Grilled Cucumber Salad Recipe

A quick sear on the grill adds a touch of smokiness to cucumbers while still retaining their crunch.

by Alex Chang
Sep 17 2017, 7:00pm

Servings: 2
Total: 1 hour

for the zhoug:
4 ounces cilantro, roughly chopped
4 ounces parsley, roughly chopped
8 serrano chilies, stemmed and roughly chopped
2 teaspoons ground cardamom
1 tablespoon ground coriander
3/4 cup grapeseed oil
kosher salt, to taste
fresh lemon juice, to taste

for the hazelnut dukkah:
2 cups toasted and roughly chopped hazelnuts
3 tablespoons toasted pink peppercorns, ground
2 teaspoons maldon sea salt

for the cucumber salad:
6 baby cucumbers, halved lengthwise
2 ounces zhoug
kosher salt, to taste
1 ounce halloumi, diced
baby mustard greens
extra-virgin olive oil
fresh lemon juice
freshly ground black pepper, to taste
2 ounces labne or yogurt
1/2 ounce hazelnut dukkah
1/4 cup fresh dill


1. Make the zhoug: Combine the cilantro, parsley, chile, cardamom, and coriander in the bowl of a food processor and purée until chunky. With the motor running, slowly add in the oil. Season with the lemon juice and salt.

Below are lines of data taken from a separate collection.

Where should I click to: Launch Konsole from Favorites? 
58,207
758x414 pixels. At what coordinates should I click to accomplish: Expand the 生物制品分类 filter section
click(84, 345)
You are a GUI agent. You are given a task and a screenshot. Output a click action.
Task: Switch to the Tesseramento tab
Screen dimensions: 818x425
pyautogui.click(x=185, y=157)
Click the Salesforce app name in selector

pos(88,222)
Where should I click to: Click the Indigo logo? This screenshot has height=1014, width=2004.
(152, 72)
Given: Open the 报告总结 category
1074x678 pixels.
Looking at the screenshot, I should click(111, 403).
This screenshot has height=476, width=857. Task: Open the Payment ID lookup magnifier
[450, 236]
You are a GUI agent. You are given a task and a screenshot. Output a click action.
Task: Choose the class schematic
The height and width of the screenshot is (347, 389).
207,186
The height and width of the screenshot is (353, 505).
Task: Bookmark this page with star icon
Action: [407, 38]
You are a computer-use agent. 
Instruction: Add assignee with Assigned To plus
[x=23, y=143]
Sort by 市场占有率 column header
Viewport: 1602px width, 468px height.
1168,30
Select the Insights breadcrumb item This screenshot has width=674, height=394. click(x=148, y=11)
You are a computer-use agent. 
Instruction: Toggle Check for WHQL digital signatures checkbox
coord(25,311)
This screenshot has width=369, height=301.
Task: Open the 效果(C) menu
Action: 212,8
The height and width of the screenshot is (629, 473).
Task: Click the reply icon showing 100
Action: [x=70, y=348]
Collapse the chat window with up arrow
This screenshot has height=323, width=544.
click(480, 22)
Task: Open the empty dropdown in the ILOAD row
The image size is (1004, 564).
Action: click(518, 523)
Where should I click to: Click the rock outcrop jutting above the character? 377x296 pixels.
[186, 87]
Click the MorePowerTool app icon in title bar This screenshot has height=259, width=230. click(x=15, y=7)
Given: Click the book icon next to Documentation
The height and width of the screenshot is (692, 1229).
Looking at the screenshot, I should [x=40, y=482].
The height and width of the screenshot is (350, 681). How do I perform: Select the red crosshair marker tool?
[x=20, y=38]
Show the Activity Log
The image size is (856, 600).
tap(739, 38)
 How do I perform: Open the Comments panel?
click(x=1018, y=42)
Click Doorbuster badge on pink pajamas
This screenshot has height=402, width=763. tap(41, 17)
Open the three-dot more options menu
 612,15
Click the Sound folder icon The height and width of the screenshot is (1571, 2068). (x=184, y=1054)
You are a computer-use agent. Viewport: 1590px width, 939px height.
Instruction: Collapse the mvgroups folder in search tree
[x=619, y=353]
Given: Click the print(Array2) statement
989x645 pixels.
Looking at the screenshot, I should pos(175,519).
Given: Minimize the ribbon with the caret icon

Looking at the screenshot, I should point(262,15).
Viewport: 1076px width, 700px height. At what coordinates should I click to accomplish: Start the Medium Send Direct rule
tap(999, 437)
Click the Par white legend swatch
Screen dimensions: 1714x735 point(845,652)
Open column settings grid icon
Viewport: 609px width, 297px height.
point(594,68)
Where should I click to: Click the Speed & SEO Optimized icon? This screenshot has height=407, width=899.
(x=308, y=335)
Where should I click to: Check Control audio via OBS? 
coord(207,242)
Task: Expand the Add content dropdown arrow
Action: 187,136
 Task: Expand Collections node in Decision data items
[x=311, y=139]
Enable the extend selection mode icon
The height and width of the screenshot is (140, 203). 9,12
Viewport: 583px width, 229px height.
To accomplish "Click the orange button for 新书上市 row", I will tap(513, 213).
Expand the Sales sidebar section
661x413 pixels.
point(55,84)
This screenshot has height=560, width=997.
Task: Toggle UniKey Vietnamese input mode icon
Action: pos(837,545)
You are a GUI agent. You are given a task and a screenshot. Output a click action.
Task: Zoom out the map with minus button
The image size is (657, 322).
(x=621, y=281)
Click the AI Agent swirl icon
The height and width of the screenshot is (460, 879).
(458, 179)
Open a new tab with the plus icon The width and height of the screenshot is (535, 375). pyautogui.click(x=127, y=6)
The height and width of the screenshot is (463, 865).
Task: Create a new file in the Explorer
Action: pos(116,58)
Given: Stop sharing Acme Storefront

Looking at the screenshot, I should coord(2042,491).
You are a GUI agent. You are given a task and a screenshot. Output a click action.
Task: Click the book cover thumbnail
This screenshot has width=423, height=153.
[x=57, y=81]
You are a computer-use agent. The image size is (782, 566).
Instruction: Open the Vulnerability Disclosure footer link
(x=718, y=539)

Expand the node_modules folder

2. Make the dukkah: Mix the hazelnuts, peppercorns, and salt in a bowl and set aside.

3. Make the salad: Light a grill. Cook the cucumbers, flesh side down, until charred but still retain their crunch, about 10 minutes. Transfer to a bowl and let cool. Add the zhoug and salt and set aside.

4. Meanwhile, grill the halloumi until golden, 2 to 3 minutes. Transfer to a paper towel-lined plate and season with salt.

5. Toss the mustard greens, olive oil, lemon juice, salt, and pepper and set aside.

6. To assemble, spread the labne on a plate. Top with the cucumbers and scatter with the mustard greens and halloumi. Sprinkle with the dukkah and dill and serve immediately.